Chuck it does have a clip, its just on the other side of the cap, i didn't want it running through the bottle top


----------



## PenPal (Dec 25, 2014)

MIKL said:


> Jnr Emperor Rollerball
> The Cap incorporates a Current large Bunderburg Rum Bottle Top.. BDC stands for Bunderburd Distilling Company
> The Body incorporates a Bundy and Coke Stubby Bottle Top which is 4 years old, i found them while exploring a shelf in a corner of the shed (OK so it has been hidden behind a pile of wood), these Bottle Tops are no longer in production
> i have also incorporated the usual Embossed Aluminum Tape, Black Wire and Armour Plates
> ...



Mike one of your very most special pens especially as the open pen displays that long neck to the nib that has proven over yrs to be the least attractive part of a pen this pen incorporates that integrating the whole for my thinking an absolute first.
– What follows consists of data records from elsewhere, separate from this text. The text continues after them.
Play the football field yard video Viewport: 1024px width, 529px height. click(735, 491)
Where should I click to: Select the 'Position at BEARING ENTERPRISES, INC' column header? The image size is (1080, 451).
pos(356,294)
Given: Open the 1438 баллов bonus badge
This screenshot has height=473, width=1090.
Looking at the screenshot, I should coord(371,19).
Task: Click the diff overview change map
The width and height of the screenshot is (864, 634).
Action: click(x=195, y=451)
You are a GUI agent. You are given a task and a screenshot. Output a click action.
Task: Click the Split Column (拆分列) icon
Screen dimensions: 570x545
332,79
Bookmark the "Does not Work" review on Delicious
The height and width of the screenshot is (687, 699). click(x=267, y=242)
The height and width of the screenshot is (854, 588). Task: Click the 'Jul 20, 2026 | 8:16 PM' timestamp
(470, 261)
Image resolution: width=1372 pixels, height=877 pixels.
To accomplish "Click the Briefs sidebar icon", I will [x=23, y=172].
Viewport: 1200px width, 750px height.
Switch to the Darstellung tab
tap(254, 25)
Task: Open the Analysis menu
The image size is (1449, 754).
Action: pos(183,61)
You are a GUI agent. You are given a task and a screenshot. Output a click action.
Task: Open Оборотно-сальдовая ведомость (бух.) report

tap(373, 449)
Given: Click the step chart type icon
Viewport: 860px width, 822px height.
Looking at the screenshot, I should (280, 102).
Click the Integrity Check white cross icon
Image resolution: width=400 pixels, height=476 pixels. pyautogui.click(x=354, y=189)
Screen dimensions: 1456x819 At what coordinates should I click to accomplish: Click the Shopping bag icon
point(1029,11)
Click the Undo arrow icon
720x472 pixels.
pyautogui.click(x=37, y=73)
I noticed also on this site from your first posting copies of your technique abounding and with your usual aplomb you have welcomed and assisted others. True innovation mate. Thanks for showing.The best of everything this season.

Kind regards Peter.


----------



## anthonyd (Dec 25, 2014)

Great work!


----------



## jondavidj (Dec 25, 2014)

Pretty awesome


----------



## MIKL (Dec 26, 2014)

pwhay said:


> Mike one of your very most special pens especially as the open pen displays that long neck to the nib that has proven over yrs to be the least attractive part of a pen this pen incorporates that integrating the whole for my thinking an absolute first.
> 
> I noticed also on this site from your first posting copies of your technique abounding and with your usual aplomb you have welcomed and assisted others. True innovation mate. Thanks for showing.The best of everything this season.
> 
> Kind regards Peter.



Thanks Peter, it has been quite a journey that i have been on with these metal tape pens, i feel this pen is the BEST pen i have created to date, i will be sorry to see it leave, i may have to jack the price up a bit more :biggrin:

To all a Merry Christmas and  A Happy New Year

MIK


----------



## jeff (Jan 4, 2015)

Looks great on the front Page! :biggrin:


----------



## plano_harry (Jan 4, 2015)

Yes, that is a great looking pen!


----------



## JohnU (Jan 4, 2015)

Mike,  I think it all works Very Well together!  Your choice of pen parts to that blank were perfect, and your artistic vision creating that blanks really shines.  Congrats on the Front Page!  It's Well Deserved!


----------



## OZturner (Jan 4, 2015)

Another Home Run, Mike.
The Black and Silver of the Bundy Top, compliments the Pen Kit Perfectly.
Add your signature Wire and Armour Plate, and yes it is probably one of your best Pens.
Looking back on your journey, one observes, an idea develop to fruition, and become symbolic of your constantly developing trademark.
Can't wait for your next one.
Congratulations,
Brian.


----------



## PR_Princess (Jan 5, 2015)

Who would have thought to put this on an emperor? But it really works!! Great story, great looking pen, and a well deserved front page!

Congratulations Mik!!


----------



## MIKL (Jan 5, 2015)

WOW Front page Pickie

Thanks very much Jeff i appreciate it very much

And thanks to everyone for the kind words

WOW Front page Pickie


----------



## nappy155 (Jan 5, 2015)

home run....it all comes together nicely..i especially dig that fact that u made it clip-less...


----------



## MIKL (Jan 5, 2015)

nappy155 said:


> home run....it all comes together nicely..i especially dig that fact that u made it clip-less...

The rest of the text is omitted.